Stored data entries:
++++++++++++++++++++

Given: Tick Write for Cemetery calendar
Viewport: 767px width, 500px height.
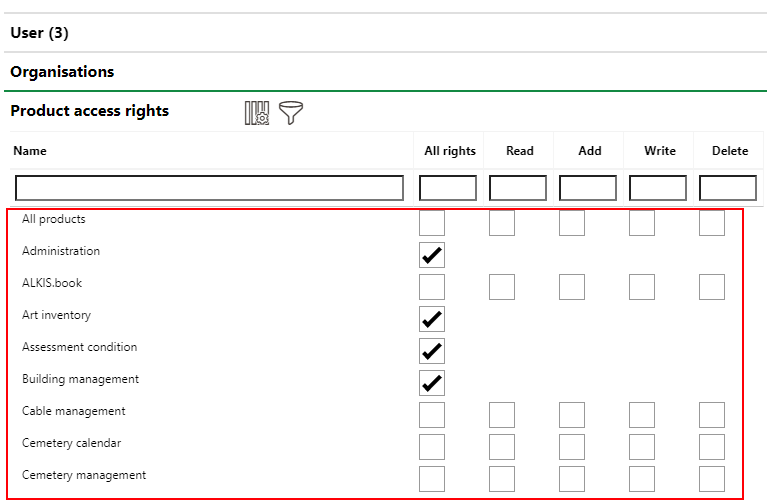Looking at the screenshot, I should click(642, 447).
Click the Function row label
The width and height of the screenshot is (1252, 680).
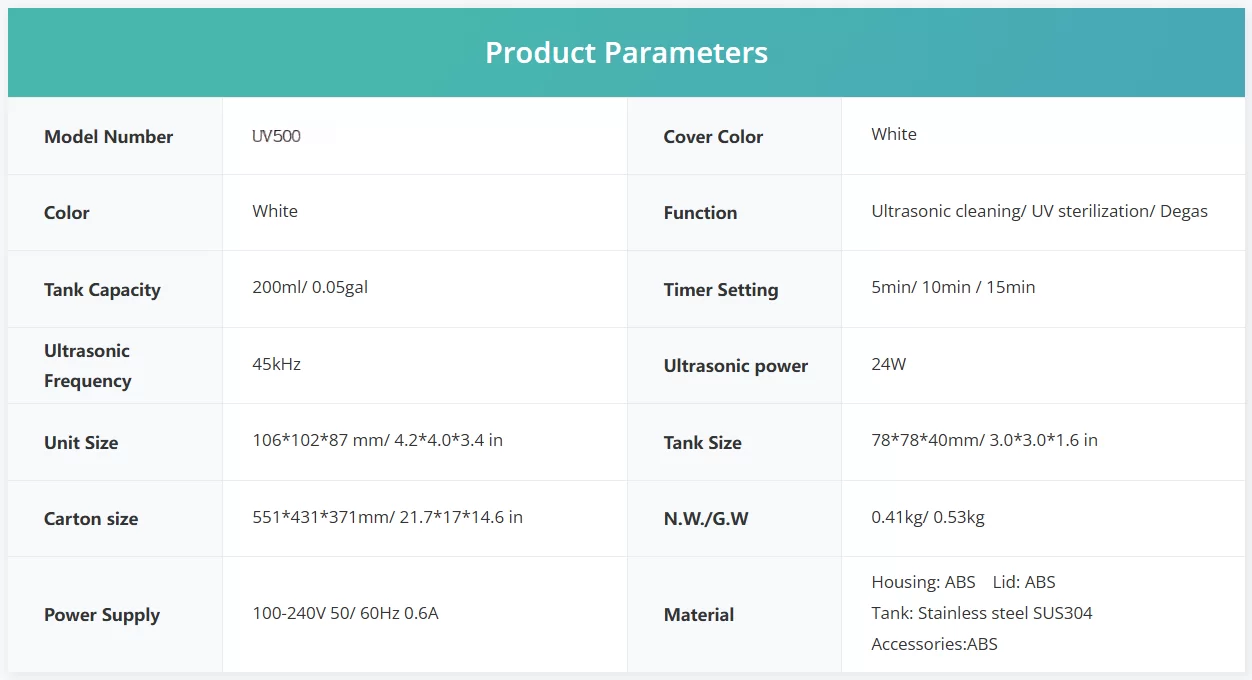click(x=700, y=213)
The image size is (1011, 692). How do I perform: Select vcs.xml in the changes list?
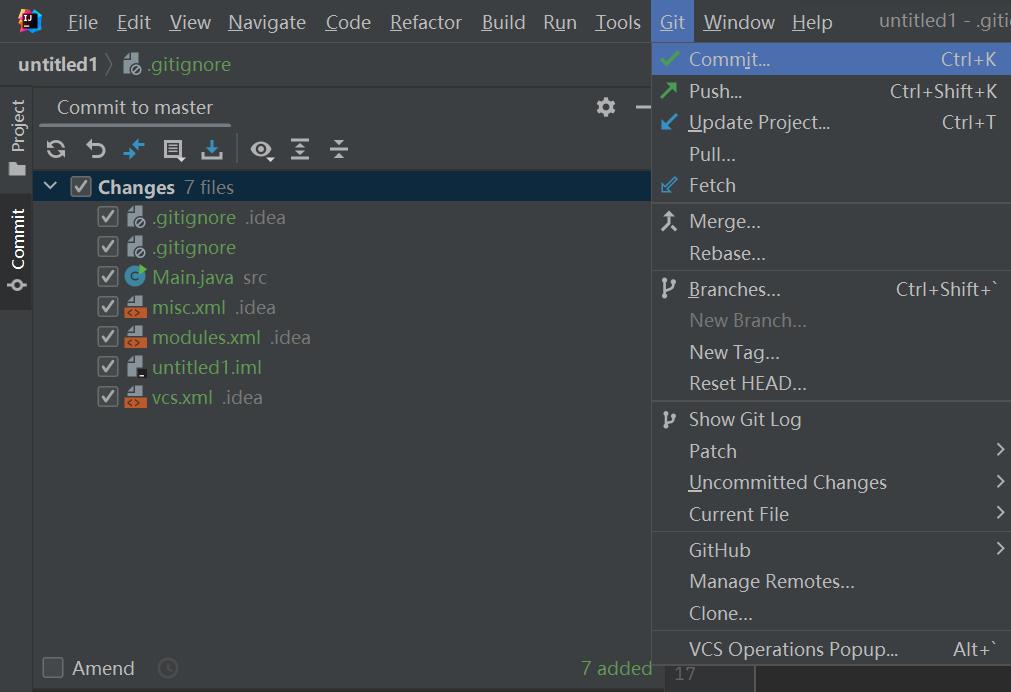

++++++++++++++++++++

ABOUT THIS EXERCISE
What is needed is an exact output of the records above, with every picture left out.

TASK RESPONSE
Given: Tick Write for Cemetery calendar
Viewport: 767px width, 500px height.
Looking at the screenshot, I should click(642, 447).
Click the Function row label
The width and height of the screenshot is (1252, 680).
click(x=700, y=213)
The image size is (1011, 692). How do I perform: Select vcs.xml in the changes list?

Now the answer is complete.